Benim hayat okulumda, baba olmak karanlıkta yolunu kaybettiğinde aniden yanan ampul gibidir, güçtür, kudrettir, cesarettir, sırtının hep dik olması demektir, yağan yağmurda ıslanmaman için şemsiyen, karda üşüdüğünde odunun, ateşindir, yanlızlığında dostun, yemeğinin tuzu biberidir, babanın olması demek hayata karşı eyvallahının olmaması demektir.
Baba dediğin her haliyle adam gibi adam olmalı, her anıyla gururlandığın ,iyi ki babamdın diyebileceğin!
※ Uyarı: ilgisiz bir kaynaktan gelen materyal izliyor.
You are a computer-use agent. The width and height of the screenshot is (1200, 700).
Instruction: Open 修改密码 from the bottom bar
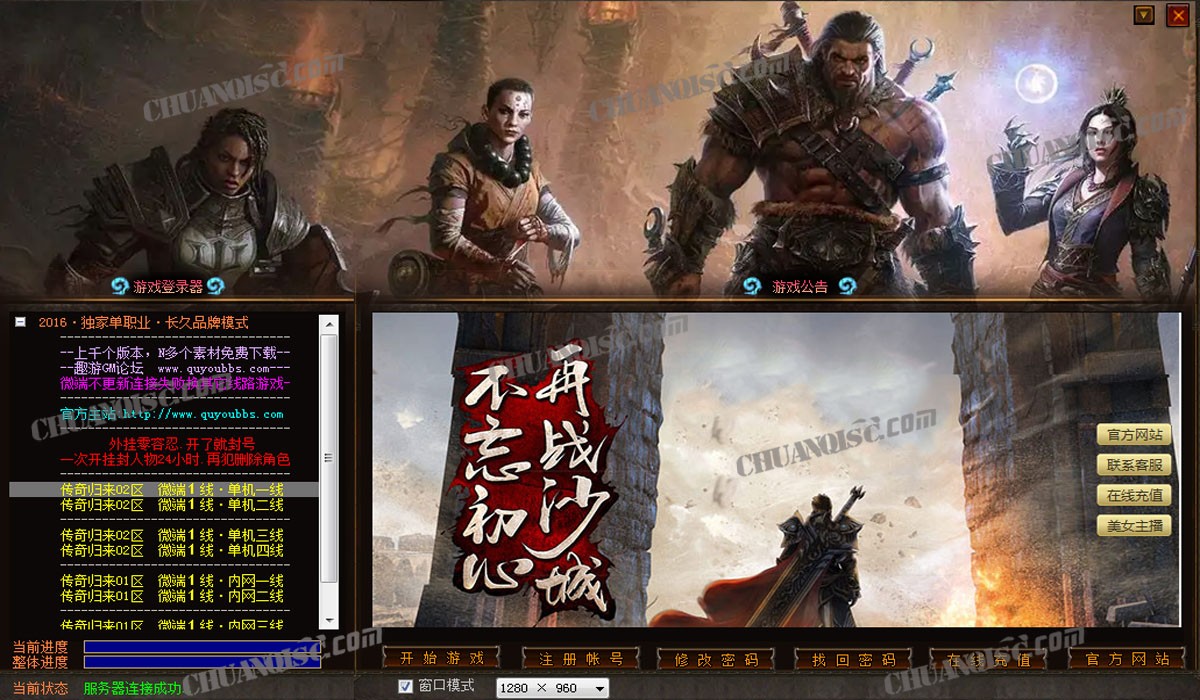(716, 659)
Bu yazıyı ‘bana kan bağından çok daha öte bağlar olduğunu deneyimleten Hale Anne'me, Ertaç Baba'ma ve ailem olan hayatımdaki tüm değerli dostlarıma yazmak istedim.
İnsanların giysileri ile karşılanıp, karakterleri ile uğurlandığı bir dünya içinde, Ertaç Baba'nın kızı olmaktan gurur duyarak yaşlanacağım.
Anneciği, babacığı yaşayan herkese, mutlu anılar, bol neşeli hatırlar diliyorum, en derinden, yürekten...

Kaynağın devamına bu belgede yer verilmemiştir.